Mais il ne suffit pas de vouloir ; il faut pouvoir. Ce que j'ai appelé notre tendance, travaillera de son mieux à vaincre les résistances qui pourraient s'opposer, chez nous, à la réalisation de l'internationalisme intégral. Telle est, en vérité, la grosse question de l'heure. Il y en a trop parmi nous qui ne voient pas plus loin que la frontière prochaine et qui mettent le communisme français au-dessus du communisme international. Nous mettons, nous, plus haut que tout — über alles ! — l'Internationale Communiste, à laquelle nous avons adhéré sans réserves et dont les décisions, les suggestions et les mots d'ordre sont pour nous la suprême loi. « Ce que je pense, disait Ferdinand Brunetière3, allez le demander à Rome !.. » Ce que pensent les communistes, allez le demander à Moscou.

Il n'existe pas de Partis communistes nationaux groupés en une Internationale. Ce qui existe, c'est une Internationale unique, fractionnée en Partis nationaux solidaires. James Guillaume m'a dit souvent avec quelle fierté les socialistes de sa génération faisaient suivre leur nom de la mention : « Membre de l'Internationale ». Comme nos anciens de 1866, notre Parti à nous, notre Patrie à nous, c'est l'Internationale.

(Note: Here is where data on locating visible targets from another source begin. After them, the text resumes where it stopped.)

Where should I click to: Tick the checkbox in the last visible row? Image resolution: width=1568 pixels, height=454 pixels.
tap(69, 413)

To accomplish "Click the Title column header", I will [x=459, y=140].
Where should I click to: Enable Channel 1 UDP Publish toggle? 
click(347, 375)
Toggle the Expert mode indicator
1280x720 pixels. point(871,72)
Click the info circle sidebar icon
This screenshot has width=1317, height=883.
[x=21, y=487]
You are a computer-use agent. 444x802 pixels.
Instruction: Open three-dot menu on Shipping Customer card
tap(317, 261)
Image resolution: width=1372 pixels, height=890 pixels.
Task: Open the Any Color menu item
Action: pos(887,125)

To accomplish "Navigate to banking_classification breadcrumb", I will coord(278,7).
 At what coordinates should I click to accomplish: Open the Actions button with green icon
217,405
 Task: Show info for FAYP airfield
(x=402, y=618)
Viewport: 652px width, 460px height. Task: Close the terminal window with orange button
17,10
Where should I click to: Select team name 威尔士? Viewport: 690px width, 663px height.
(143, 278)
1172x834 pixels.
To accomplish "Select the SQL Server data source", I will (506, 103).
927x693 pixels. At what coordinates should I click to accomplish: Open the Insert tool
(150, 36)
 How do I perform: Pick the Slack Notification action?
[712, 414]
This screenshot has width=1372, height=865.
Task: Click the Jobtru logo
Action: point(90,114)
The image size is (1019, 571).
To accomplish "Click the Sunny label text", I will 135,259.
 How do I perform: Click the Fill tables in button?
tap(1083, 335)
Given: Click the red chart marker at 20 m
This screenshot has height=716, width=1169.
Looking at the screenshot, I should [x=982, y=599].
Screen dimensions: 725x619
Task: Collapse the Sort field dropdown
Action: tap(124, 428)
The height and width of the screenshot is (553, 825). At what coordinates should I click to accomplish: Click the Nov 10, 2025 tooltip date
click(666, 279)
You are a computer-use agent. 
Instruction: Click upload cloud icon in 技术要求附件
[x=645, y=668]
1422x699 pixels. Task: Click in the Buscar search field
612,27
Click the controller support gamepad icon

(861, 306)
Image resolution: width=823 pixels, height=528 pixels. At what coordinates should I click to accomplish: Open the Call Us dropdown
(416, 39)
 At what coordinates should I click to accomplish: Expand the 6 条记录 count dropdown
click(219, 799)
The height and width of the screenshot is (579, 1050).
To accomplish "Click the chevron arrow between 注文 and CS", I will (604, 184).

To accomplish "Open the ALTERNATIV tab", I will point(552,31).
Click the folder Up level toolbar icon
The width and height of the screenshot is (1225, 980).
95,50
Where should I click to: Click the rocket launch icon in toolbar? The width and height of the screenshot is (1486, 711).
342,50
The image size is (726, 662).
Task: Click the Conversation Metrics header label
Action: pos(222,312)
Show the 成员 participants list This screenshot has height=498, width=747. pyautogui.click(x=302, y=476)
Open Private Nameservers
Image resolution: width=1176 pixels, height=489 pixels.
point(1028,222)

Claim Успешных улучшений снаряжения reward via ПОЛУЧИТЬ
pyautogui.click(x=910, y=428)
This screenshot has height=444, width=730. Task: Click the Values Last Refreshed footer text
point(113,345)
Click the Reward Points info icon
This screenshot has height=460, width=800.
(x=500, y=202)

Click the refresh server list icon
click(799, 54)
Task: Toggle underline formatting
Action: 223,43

Doctrine unique, organisation unique, discipline et tactique uniques, voilà ce que nous avons été chercher à Moscou ; voilà ce que Moscou nous a donné. Que tout cela demeure parfaitement intact. nous n'avons rien à demander de plus.

Boncour a cru voir en nous les derniers rejetons du blanquisme. Erreur totale et qui étonne, de la part d'un observateur aussi fin. Ce qui nous distingue n'est pas l'insurrectionnalisme à tout prix. Nous sommes, au contraire, d'incontestables marxistes, sachant faire partout et toujours la part du temps et de l'espace. Le marxisme, dont le mot d'ordre était déjà du temps de Marx d'aller aux masses, répudie aussi bien l'opportunisme de droite que l'insurrectionnalisme ou inopportunisme de gauche. Et puisque je viens d'écrire ce grand mot de marxisme, qu'il me soit permis de dire en terminant que la tendance dont j'ai parlé l'autre jour voudrait s'efforcer de maintenir le Parti dans la voie droite tracée en 1847 par le Manifeste communiste. Ce qui manque le plus à notre Parti français, ce qui l'isole intellectuellement un peu du reste de l'Internationale, c'est qu'il n'est marxiste que du bout des lèvres. On pourrait dire, parodiant un mot célèbre, qu'un peu de marxisme éloigne de l'Internationale, tandis que beaucoup de marxisme y ramène. Convertir au marxisme le plus grand nombre possible de communistes français, c'est encore le meilleur moyen de travailler pour l'Internationale. Notre « tendance » n'y manquera pas.

Notes

1 Comité Directeur. Dunois, en protestation contre l'exclusion de Boris Souvarine du Comité Directeur du Parti, en était sorti, avec d'autres membres. Voir Impressions de retour.

2 François Mayoux (1882-1967).

3 Ferdinand Brunetière (1849-1906), critique littéraire français. Il prononça ce mot lors de sa conversion au catholicisme en 1900.